> Task brief: Where does "Indian" appear in the data? Return each line that holds it.

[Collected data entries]
= = = =

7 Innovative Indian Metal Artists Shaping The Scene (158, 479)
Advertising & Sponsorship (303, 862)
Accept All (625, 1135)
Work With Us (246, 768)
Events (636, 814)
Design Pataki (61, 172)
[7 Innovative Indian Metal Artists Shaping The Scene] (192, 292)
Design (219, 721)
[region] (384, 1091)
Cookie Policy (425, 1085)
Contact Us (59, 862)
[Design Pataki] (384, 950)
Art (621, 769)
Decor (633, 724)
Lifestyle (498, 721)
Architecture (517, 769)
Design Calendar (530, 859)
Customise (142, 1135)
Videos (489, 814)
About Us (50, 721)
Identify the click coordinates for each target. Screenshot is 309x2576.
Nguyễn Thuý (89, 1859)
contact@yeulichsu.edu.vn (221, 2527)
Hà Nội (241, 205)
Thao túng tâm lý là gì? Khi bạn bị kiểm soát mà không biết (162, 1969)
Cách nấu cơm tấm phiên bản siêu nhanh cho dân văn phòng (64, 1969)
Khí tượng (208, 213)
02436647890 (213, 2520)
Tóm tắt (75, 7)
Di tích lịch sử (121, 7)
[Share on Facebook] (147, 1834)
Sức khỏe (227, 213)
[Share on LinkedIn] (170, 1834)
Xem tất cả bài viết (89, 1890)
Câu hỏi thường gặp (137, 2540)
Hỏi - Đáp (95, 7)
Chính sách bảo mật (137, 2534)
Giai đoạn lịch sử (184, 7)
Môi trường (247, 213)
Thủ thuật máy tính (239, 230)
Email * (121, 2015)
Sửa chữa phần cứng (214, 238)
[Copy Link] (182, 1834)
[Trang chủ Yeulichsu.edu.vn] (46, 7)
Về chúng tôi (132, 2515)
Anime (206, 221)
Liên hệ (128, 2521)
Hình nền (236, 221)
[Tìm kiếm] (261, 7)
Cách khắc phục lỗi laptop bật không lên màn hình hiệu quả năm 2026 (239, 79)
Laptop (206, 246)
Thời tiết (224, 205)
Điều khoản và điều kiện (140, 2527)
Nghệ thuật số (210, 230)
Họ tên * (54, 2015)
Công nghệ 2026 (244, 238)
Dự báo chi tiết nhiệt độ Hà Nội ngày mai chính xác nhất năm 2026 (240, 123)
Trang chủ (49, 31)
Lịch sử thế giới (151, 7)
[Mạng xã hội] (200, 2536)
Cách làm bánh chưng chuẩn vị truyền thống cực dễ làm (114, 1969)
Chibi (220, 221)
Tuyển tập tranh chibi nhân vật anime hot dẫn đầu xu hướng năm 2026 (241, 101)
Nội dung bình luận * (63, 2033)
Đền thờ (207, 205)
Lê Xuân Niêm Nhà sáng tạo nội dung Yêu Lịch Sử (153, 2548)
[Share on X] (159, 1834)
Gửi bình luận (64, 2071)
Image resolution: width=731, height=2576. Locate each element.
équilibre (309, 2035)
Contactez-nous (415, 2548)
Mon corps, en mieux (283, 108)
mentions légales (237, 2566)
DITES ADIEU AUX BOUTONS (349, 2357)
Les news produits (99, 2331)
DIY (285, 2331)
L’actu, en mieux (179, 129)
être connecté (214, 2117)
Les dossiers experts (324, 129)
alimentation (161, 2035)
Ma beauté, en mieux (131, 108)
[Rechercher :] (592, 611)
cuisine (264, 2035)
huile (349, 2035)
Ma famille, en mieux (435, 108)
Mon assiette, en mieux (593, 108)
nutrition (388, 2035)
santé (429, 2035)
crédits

= = = =

> Problem solution:
7 Innovative Indian Metal Artists Shaping The Scene (158, 479)
[7 Innovative Indian Metal Artists Shaping The Scene] (192, 292)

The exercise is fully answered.